╭─ Data for this task
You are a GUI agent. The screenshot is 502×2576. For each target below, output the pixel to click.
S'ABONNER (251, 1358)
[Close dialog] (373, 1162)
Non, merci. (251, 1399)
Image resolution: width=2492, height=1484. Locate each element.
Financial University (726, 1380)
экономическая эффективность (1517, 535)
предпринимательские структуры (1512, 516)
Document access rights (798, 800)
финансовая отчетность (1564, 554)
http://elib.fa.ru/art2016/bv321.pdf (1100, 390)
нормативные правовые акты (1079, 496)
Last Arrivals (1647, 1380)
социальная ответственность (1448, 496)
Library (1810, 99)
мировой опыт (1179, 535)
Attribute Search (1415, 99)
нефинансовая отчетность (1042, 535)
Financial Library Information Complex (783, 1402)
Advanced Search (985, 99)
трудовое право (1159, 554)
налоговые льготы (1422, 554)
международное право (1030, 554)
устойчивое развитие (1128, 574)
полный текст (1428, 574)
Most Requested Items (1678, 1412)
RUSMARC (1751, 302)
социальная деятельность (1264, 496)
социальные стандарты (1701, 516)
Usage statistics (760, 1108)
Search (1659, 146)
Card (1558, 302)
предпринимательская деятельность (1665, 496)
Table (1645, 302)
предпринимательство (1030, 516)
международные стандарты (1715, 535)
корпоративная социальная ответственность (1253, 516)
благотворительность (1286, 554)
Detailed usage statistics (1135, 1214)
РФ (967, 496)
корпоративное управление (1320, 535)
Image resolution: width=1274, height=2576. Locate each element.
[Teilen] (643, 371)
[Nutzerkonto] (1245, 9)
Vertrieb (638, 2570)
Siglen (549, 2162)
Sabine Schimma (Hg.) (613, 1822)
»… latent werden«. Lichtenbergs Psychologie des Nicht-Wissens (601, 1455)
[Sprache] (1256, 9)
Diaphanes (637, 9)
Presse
╰─
- [What is needed]
Retype, exactly and with nothing added, the lines of the material above from the first through the one that contains "Document access rights (798, 800)".

- [Solution to this exercise]
You are a GUI agent. The screenshot is 502×2576. For each target below, output the pixel to click.
S'ABONNER (251, 1358)
[Close dialog] (373, 1162)
Non, merci. (251, 1399)
Image resolution: width=2492, height=1484. Locate each element.
Financial University (726, 1380)
экономическая эффективность (1517, 535)
предпринимательские структуры (1512, 516)
Document access rights (798, 800)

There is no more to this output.